Dataset excerpts:
····················

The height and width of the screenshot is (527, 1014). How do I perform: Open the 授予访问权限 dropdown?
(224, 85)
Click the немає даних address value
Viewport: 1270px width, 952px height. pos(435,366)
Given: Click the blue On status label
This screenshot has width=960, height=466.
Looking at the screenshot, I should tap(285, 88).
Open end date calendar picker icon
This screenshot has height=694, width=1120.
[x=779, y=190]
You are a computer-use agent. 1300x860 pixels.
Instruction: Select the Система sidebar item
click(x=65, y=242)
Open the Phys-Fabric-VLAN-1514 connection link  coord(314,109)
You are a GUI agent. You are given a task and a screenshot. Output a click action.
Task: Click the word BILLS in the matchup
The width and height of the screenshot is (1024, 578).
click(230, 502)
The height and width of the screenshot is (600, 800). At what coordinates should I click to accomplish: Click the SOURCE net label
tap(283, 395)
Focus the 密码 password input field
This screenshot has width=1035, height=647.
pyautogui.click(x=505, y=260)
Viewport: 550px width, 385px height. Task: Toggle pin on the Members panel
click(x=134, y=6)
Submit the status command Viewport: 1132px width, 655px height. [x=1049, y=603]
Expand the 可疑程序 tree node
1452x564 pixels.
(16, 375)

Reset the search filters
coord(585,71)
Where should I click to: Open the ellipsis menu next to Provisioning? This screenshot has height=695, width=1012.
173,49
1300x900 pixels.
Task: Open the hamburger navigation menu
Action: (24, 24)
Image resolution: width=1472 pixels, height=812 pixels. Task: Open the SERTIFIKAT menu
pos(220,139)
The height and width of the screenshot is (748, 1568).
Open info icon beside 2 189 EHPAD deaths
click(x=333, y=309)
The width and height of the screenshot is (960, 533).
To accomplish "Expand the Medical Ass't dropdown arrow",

····················

What is required: The response should consist of all the entries, reproduced word for word.

Exercise solution:
The height and width of the screenshot is (527, 1014). How do I perform: Open the 授予访问权限 dropdown?
(224, 85)
Click the немає даних address value
Viewport: 1270px width, 952px height. pos(435,366)
Given: Click the blue On status label
This screenshot has width=960, height=466.
Looking at the screenshot, I should tap(285, 88).
Open end date calendar picker icon
This screenshot has height=694, width=1120.
[x=779, y=190]
You are a computer-use agent. 1300x860 pixels.
Instruction: Select the Система sidebar item
click(x=65, y=242)
Open the Phys-Fabric-VLAN-1514 connection link  coord(314,109)
You are a GUI agent. You are given a task and a screenshot. Output a click action.
Task: Click the word BILLS in the matchup
The width and height of the screenshot is (1024, 578).
click(230, 502)
The height and width of the screenshot is (600, 800). At what coordinates should I click to accomplish: Click the SOURCE net label
tap(283, 395)
Focus the 密码 password input field
This screenshot has width=1035, height=647.
pyautogui.click(x=505, y=260)
Viewport: 550px width, 385px height. Task: Toggle pin on the Members panel
click(x=134, y=6)
Submit the status command Viewport: 1132px width, 655px height. [x=1049, y=603]
Expand the 可疑程序 tree node
1452x564 pixels.
(16, 375)

Reset the search filters
coord(585,71)
Where should I click to: Open the ellipsis menu next to Provisioning? This screenshot has height=695, width=1012.
173,49
1300x900 pixels.
Task: Open the hamburger navigation menu
Action: (24, 24)
Image resolution: width=1472 pixels, height=812 pixels. Task: Open the SERTIFIKAT menu
pos(220,139)
The height and width of the screenshot is (748, 1568).
Open info icon beside 2 189 EHPAD deaths
click(x=333, y=309)
The width and height of the screenshot is (960, 533).
To accomplish "Expand the Medical Ass't dropdown arrow",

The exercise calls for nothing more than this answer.